◆ AVAILABLE DATA ◆
——

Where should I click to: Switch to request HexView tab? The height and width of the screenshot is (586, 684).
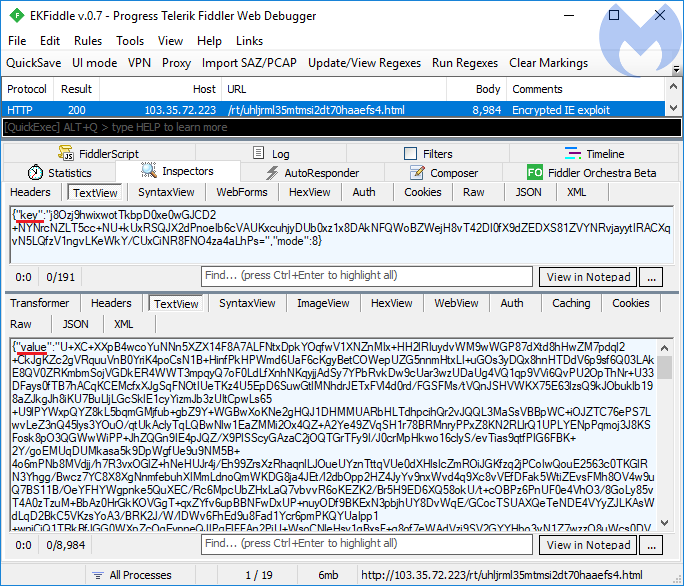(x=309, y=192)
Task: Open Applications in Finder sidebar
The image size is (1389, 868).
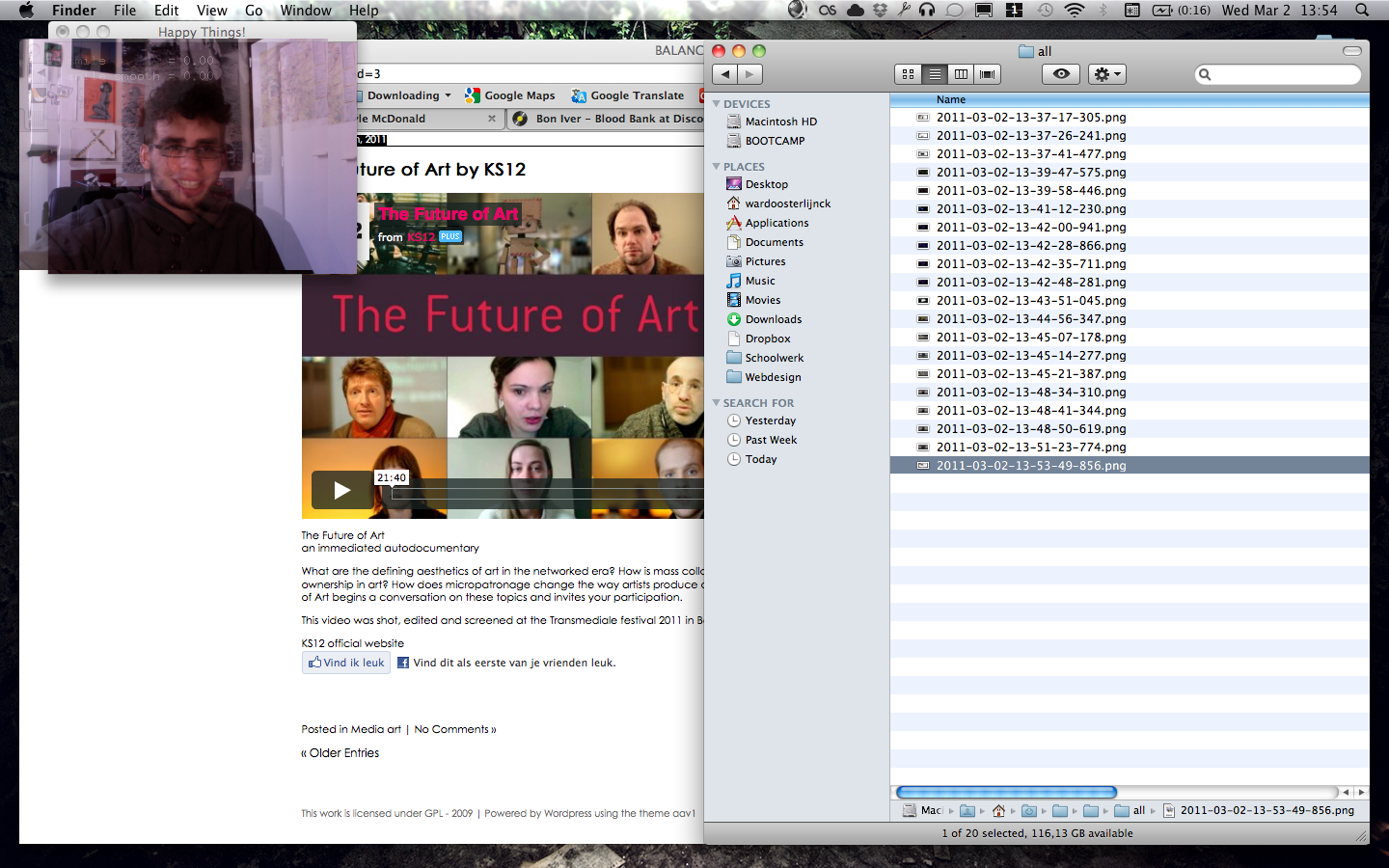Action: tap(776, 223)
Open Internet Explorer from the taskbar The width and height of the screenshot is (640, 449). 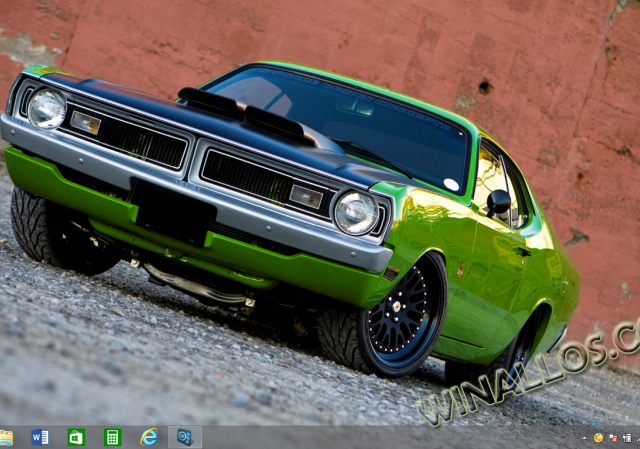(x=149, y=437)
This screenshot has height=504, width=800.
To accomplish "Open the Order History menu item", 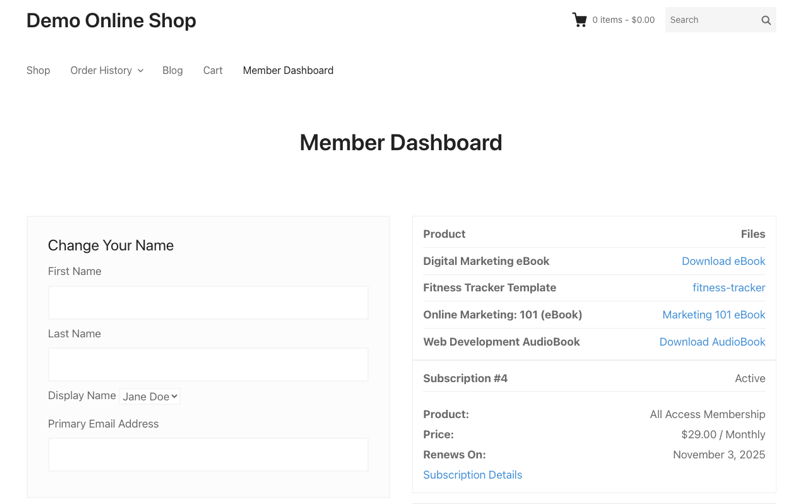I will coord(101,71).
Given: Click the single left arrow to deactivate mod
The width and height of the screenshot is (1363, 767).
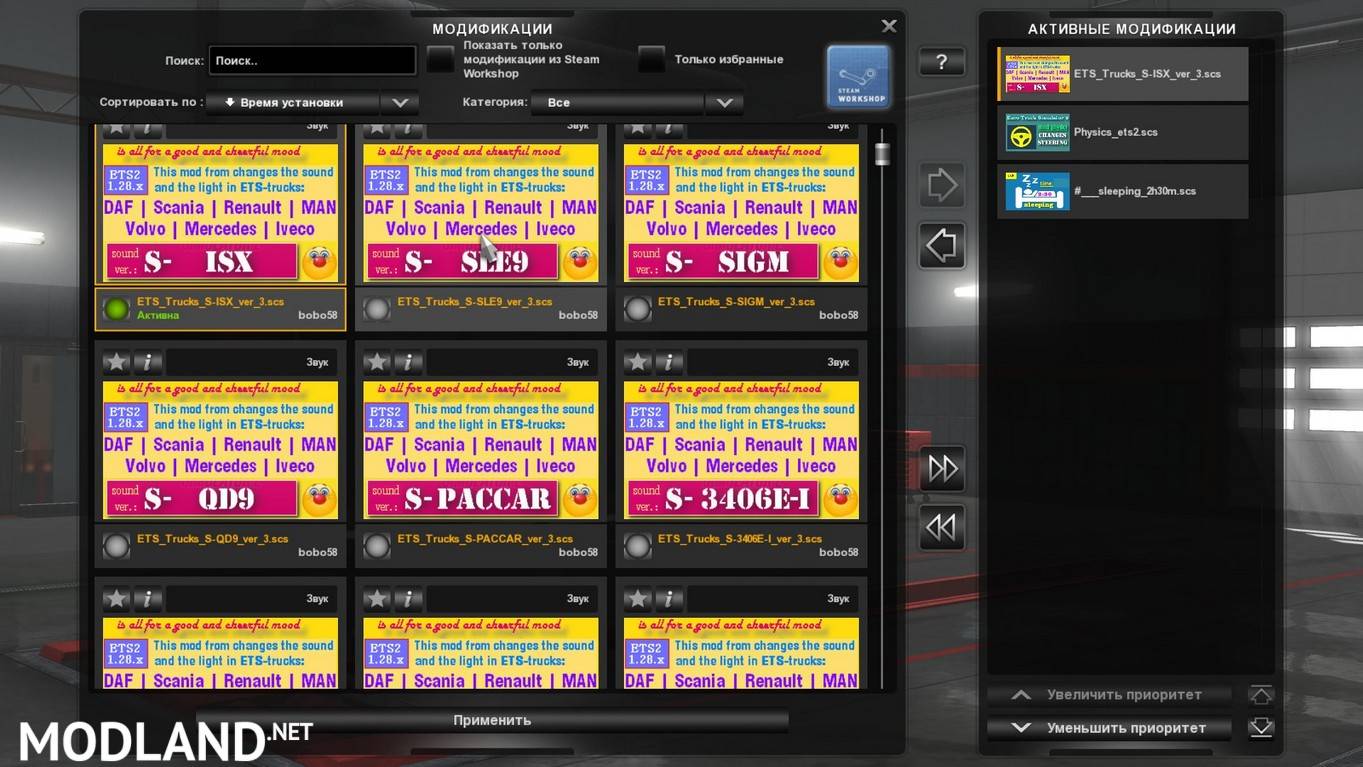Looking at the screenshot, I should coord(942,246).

——

◆ EXERCISE BRIEF ◆
No pictures belong in the output. It should reproduce exactly the lines from the one containing "Given: Click the" through the end of the data, both ends included.

◆ ANSWER TO THIS EXERCISE ◆
Given: Click the single left arrow to deactivate mod
The width and height of the screenshot is (1363, 767).
Looking at the screenshot, I should coord(942,246).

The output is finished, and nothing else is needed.